GDPR: 3 Tips for Compliance

Posted on by Ben Jackson

GDPRData is the currency of the digital economy. On social media we share our interests and experiences to connect us with others, on ecommerce sites we share our preferences to inform more personalized recommendations – whether we realize it or not, value is the basic exchange rate. But given data’s role in powering the most basic functions of businesses today, it’s not surprising that global regulatory bodies are increasingly focused on establishing guardrails on how data is collected and used.

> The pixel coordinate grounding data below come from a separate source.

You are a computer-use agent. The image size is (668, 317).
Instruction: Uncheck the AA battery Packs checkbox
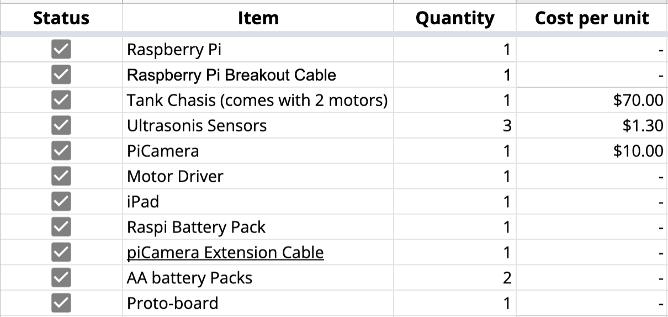point(61,278)
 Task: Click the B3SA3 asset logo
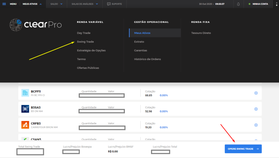tap(25, 109)
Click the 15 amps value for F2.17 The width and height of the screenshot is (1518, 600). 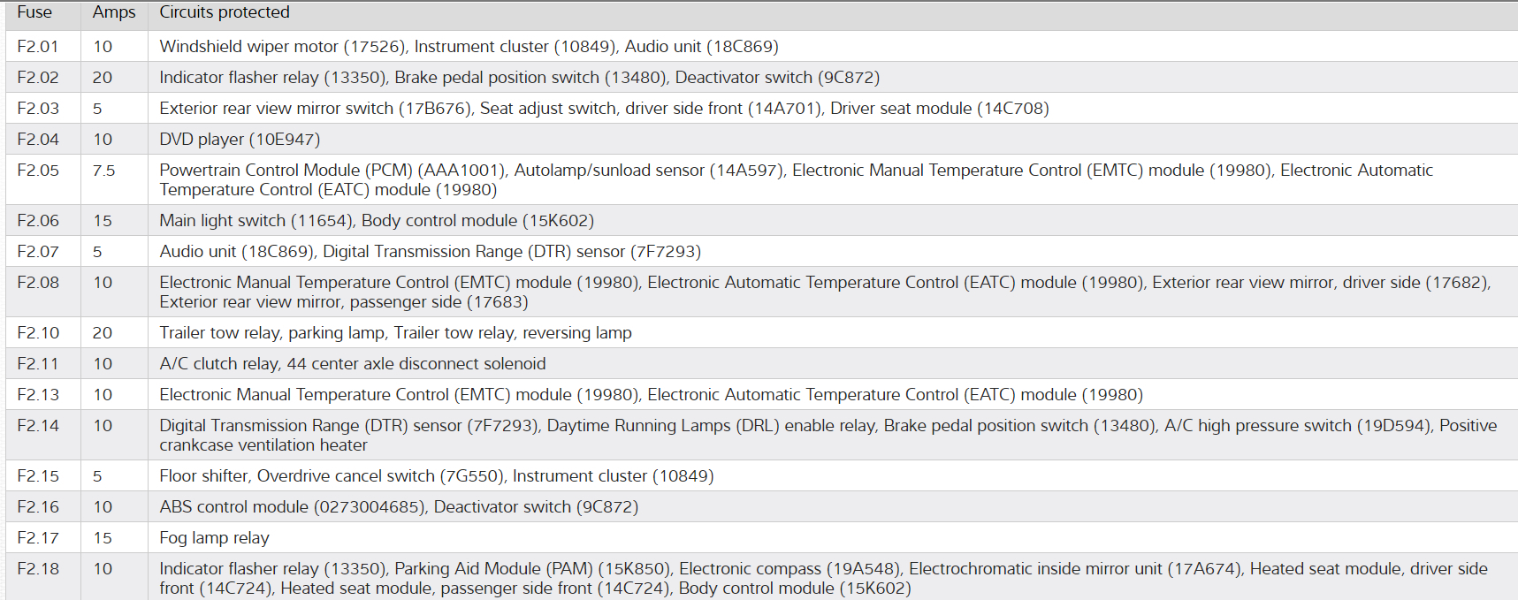[103, 538]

It’s a trend that truly kicked off in earnest in April 2016, with the passing of the General Data Production Regulation (GDPR) by the European Union. Under GDPR, any business which collects data from an EU citizen must, under penalty of a hefty fine, communicate in clear terms how that data is being collected and the explicit purpose for which it will be used, alongside the option for consumers to opt out entirely.

Since going into full effect just one year ago, GDPR has become a catalyst for a global movement around data protection and privacy. With similar legislation passed in California, Brazil and Japan, and further legislation being considered in India, giving customers a voice in how their data is used is a worldwide priority.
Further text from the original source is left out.